━━━━━ Input ━━━━━

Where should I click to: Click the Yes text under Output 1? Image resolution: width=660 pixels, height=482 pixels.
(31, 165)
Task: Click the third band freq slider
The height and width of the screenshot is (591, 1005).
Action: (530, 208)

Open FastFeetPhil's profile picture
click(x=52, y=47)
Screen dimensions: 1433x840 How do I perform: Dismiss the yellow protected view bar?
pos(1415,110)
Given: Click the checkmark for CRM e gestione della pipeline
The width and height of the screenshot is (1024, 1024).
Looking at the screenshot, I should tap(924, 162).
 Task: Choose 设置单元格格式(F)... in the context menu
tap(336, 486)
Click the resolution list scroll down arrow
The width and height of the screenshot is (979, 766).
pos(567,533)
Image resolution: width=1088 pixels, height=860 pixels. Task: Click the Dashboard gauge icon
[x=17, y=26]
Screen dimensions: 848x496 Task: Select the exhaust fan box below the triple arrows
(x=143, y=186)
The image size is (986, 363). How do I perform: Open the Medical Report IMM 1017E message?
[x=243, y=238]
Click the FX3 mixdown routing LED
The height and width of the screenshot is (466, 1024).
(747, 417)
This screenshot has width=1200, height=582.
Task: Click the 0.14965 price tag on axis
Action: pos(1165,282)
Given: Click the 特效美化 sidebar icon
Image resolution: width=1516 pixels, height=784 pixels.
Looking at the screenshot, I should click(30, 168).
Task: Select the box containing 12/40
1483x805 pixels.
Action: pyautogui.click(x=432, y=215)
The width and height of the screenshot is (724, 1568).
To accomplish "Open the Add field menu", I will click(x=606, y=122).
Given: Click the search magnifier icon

━━━━━

#### [What is needed]
Restate, please, word for word the span of records running from the first line to the line bearing "Given: Click the checkmark", both included, and nothing outside it.

#### [Finished task]
Where should I click to: Click the Yes text under Output 1? Image resolution: width=660 pixels, height=482 pixels.
(31, 165)
Task: Click the third band freq slider
The height and width of the screenshot is (591, 1005).
Action: (530, 208)

Open FastFeetPhil's profile picture
click(x=52, y=47)
Screen dimensions: 1433x840 How do I perform: Dismiss the yellow protected view bar?
pos(1415,110)
Given: Click the checkmark for CRM e gestione della pipeline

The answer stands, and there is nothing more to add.